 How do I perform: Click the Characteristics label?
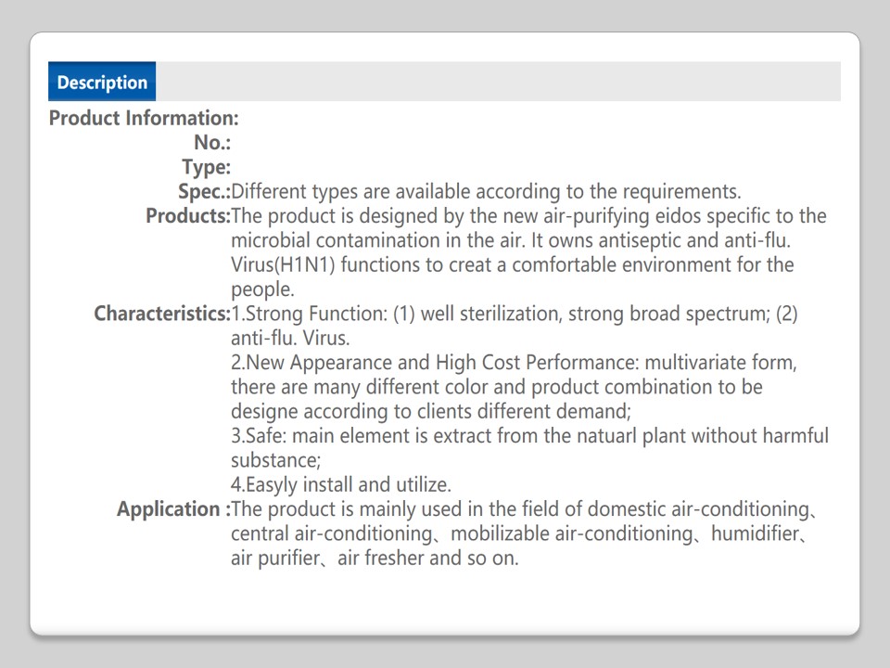pyautogui.click(x=161, y=314)
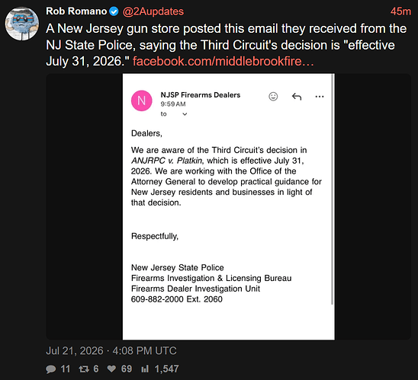Click the reply arrow in the email
The width and height of the screenshot is (418, 380).
pos(297,96)
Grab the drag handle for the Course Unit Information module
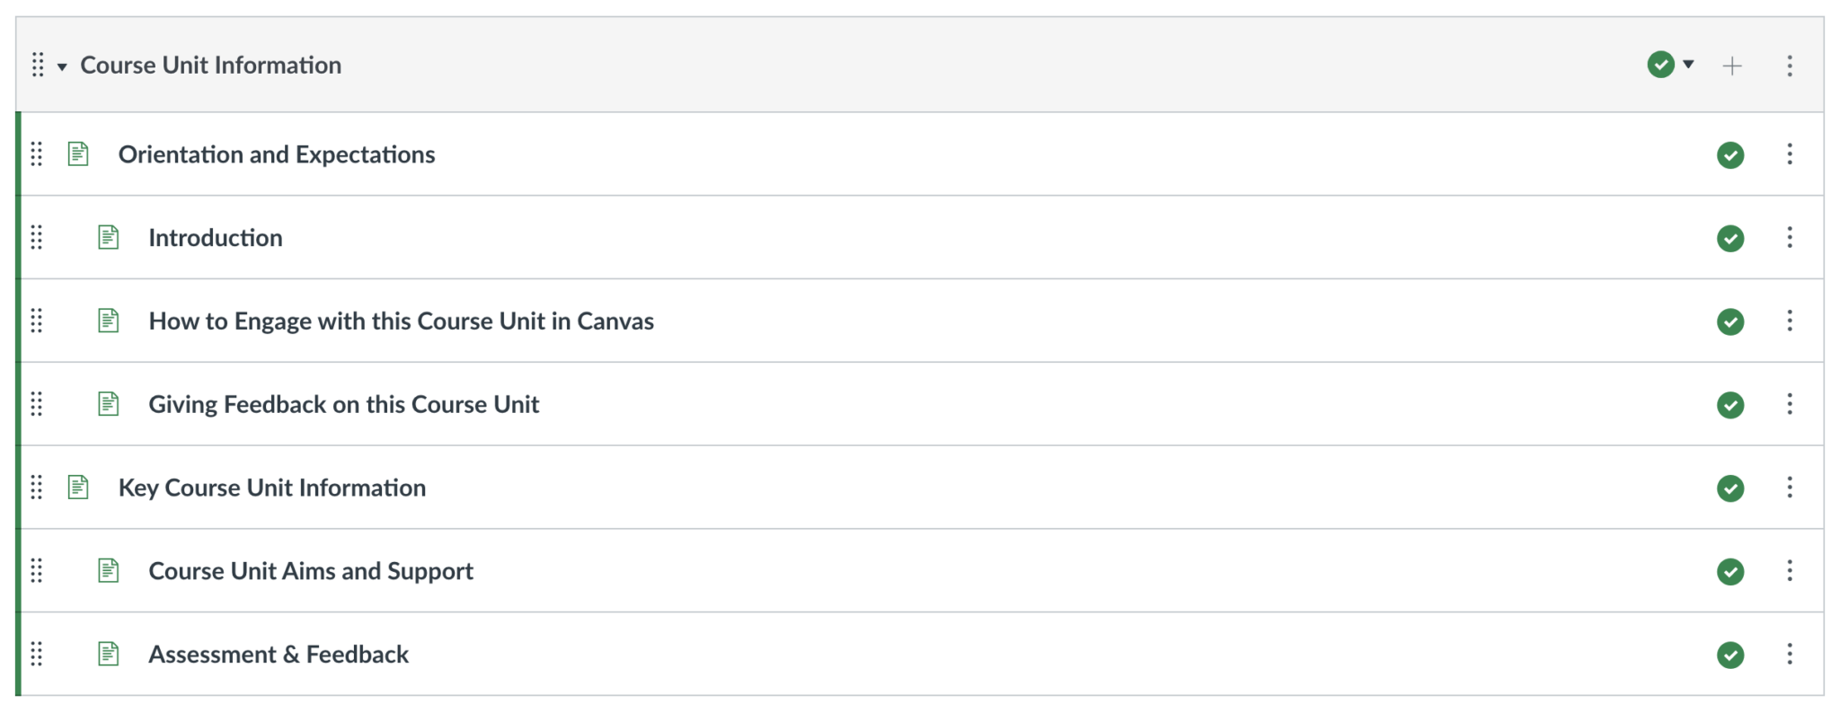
•••••
WORK ITEM –
Reproduce every line of the material above, but drop the pictures.

FINISHED TASK –
 How do I perform: Click the Characteristics label?
pyautogui.click(x=161, y=314)
Click the reply arrow in the email
The width and height of the screenshot is (418, 380).
pos(297,96)
Grab the drag handle for the Course Unit Information module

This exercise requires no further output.